*Exercise directions:* Please rewrite the records starting with the line that contains "Where should I click to: Click the LogMeIn" and going on through the line that contains "I will point(22,100).", changing "round icon" to "circular icon" and leaving everything else unchanged.

[Interface element records]

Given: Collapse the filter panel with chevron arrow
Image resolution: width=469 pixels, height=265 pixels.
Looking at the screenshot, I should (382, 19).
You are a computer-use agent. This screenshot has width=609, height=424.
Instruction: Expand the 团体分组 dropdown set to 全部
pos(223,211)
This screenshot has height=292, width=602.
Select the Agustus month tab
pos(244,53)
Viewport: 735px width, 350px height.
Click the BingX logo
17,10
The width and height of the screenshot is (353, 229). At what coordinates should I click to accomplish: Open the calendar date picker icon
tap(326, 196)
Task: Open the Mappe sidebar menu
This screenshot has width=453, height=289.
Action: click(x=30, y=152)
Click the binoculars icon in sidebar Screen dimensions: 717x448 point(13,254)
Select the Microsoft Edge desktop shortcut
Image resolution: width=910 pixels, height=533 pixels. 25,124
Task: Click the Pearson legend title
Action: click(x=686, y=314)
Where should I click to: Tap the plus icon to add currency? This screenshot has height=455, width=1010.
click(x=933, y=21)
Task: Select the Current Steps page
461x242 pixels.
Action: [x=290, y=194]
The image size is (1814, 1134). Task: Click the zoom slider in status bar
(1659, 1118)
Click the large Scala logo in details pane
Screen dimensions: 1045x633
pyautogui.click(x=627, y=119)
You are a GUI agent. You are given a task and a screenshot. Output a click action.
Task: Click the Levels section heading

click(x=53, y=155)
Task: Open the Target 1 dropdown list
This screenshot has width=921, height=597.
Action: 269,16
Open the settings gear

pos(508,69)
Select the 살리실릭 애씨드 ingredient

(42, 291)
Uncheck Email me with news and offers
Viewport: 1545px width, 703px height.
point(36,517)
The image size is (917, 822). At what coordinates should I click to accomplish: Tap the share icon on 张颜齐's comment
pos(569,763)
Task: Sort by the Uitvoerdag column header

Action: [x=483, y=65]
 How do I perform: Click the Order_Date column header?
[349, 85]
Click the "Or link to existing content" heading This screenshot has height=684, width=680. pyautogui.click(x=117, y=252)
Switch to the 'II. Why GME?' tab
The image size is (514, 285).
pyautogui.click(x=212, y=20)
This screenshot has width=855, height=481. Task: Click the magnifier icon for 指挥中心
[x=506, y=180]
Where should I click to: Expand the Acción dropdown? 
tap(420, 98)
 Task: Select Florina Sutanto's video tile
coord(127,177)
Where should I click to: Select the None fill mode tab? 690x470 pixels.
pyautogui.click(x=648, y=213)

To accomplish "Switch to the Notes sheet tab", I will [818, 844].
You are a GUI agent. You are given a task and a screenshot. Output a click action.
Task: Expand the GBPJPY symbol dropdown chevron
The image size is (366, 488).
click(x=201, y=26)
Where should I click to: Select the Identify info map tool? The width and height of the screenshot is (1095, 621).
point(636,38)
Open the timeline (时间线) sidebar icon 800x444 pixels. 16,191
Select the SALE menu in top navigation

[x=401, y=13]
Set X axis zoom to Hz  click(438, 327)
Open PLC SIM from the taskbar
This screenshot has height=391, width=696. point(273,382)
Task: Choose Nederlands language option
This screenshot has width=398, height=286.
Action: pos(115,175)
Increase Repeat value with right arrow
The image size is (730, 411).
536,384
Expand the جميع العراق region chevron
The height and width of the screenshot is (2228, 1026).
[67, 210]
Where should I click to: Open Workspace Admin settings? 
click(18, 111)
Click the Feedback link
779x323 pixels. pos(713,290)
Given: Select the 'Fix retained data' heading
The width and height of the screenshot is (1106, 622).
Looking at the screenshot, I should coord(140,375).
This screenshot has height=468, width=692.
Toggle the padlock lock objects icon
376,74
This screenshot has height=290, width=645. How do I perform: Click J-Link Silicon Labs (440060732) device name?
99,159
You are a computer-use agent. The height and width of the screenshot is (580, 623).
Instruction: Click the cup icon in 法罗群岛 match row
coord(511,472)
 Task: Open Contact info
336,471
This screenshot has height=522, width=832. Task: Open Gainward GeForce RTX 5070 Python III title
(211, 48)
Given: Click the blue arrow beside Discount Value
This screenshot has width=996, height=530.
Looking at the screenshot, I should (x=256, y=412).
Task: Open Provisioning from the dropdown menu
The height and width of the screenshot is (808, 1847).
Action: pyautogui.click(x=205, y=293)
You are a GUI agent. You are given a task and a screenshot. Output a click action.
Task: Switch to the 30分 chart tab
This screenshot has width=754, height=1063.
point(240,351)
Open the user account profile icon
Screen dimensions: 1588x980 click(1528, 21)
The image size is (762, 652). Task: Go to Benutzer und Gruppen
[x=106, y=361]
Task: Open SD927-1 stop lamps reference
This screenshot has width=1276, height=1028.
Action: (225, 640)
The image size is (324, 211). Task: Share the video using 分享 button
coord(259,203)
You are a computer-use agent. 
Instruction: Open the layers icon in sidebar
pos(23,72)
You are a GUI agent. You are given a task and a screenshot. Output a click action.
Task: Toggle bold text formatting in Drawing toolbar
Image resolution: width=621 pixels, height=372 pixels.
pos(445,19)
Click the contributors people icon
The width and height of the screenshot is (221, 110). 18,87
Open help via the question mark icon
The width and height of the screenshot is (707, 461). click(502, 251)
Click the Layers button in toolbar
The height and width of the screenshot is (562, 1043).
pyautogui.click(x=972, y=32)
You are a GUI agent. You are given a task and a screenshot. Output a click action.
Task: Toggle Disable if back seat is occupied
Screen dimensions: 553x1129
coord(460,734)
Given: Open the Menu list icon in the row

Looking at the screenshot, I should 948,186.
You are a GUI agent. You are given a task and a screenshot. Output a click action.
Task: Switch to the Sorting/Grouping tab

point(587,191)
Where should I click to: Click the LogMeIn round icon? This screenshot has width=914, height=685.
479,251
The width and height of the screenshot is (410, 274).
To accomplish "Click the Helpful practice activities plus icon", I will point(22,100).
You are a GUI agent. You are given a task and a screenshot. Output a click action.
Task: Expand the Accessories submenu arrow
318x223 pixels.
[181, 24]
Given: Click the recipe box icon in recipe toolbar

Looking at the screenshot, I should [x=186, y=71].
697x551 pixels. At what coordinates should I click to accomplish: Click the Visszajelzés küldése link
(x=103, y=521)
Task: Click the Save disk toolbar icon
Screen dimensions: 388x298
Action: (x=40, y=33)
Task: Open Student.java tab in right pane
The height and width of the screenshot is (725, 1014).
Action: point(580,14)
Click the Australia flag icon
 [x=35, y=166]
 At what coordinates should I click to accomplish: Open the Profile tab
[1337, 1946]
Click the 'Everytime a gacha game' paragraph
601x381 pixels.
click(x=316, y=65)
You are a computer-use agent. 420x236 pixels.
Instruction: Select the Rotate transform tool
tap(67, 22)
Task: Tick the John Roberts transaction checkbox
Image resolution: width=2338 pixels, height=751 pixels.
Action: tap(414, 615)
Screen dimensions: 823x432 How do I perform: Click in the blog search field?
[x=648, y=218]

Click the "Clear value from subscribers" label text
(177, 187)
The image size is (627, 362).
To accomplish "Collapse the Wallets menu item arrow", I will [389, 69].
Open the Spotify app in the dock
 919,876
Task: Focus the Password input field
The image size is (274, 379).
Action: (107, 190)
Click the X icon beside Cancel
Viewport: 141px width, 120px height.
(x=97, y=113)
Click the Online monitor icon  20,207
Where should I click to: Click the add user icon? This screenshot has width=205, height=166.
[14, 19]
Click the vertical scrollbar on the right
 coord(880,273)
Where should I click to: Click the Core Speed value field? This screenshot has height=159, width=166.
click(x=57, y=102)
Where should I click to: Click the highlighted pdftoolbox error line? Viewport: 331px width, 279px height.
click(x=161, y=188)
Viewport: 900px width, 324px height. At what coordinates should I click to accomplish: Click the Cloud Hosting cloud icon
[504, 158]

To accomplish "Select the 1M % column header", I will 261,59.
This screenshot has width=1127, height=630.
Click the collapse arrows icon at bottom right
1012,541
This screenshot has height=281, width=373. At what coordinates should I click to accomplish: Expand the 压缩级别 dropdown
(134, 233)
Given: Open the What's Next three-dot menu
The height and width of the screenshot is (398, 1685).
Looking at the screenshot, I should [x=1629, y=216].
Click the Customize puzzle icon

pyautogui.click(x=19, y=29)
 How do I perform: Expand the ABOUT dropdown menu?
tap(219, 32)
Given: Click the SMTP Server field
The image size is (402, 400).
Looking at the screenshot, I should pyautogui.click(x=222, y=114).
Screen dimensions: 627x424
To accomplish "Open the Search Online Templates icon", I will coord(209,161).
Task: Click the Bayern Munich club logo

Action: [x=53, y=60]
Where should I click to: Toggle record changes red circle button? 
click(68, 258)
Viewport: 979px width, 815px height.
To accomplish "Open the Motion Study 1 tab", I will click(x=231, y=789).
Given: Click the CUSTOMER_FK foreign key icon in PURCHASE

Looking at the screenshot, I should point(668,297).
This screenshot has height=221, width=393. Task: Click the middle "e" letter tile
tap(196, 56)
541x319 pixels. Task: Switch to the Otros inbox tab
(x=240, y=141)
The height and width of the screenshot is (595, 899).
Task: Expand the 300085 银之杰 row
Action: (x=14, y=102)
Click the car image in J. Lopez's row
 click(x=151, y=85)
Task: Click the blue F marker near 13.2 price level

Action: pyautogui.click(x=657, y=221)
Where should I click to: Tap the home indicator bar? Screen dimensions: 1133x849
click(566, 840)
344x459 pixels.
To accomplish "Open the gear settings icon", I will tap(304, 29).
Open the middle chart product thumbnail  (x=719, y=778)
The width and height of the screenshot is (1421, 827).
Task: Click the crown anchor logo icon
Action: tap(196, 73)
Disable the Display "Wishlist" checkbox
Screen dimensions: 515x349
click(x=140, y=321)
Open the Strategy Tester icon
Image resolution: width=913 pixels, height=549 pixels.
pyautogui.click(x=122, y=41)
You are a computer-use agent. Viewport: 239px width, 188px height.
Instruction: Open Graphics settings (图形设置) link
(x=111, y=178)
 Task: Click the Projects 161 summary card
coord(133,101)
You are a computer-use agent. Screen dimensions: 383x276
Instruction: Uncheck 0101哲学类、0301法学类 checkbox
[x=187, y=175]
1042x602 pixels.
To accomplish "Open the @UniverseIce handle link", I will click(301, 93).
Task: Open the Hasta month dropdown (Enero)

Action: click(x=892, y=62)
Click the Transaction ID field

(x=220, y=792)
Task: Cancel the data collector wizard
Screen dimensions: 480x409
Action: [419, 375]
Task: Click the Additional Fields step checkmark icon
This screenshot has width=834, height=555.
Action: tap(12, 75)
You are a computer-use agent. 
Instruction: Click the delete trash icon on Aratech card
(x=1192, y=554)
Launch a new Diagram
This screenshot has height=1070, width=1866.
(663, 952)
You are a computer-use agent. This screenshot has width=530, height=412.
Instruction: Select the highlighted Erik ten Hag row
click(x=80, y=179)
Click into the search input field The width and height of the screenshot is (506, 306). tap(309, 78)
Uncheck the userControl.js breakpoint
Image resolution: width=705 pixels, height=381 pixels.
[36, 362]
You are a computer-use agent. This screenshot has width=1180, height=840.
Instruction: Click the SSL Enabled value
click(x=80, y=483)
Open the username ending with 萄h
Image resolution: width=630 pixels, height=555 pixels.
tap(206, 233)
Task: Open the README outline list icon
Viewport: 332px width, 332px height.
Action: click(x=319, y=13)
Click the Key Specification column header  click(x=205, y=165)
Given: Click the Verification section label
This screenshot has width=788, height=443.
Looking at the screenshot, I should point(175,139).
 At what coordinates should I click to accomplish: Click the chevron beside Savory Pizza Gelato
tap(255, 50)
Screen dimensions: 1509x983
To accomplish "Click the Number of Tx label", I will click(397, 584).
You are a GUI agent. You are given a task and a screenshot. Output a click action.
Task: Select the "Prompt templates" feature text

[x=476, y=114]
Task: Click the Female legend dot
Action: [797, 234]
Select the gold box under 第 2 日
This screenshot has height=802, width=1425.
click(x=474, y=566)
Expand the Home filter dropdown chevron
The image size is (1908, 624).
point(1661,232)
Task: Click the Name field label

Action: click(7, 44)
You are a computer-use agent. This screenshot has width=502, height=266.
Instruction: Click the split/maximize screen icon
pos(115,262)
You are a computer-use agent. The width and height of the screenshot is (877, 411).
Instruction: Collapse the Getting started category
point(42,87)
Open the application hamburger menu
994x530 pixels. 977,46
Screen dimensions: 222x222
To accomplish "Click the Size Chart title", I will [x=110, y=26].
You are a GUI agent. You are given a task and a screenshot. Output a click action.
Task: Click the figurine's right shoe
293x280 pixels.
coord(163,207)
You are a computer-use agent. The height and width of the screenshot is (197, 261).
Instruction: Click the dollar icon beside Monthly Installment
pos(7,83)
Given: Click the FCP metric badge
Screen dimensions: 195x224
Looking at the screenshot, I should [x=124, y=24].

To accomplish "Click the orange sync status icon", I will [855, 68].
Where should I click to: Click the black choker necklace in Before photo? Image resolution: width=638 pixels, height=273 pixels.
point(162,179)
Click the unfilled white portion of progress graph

*The output:*
Where should I click to: Click the LogMeIn circular icon? This screenshot has width=914, height=685.
479,251
The width and height of the screenshot is (410, 274).
To accomplish "Click the Helpful practice activities plus icon", I will point(22,100).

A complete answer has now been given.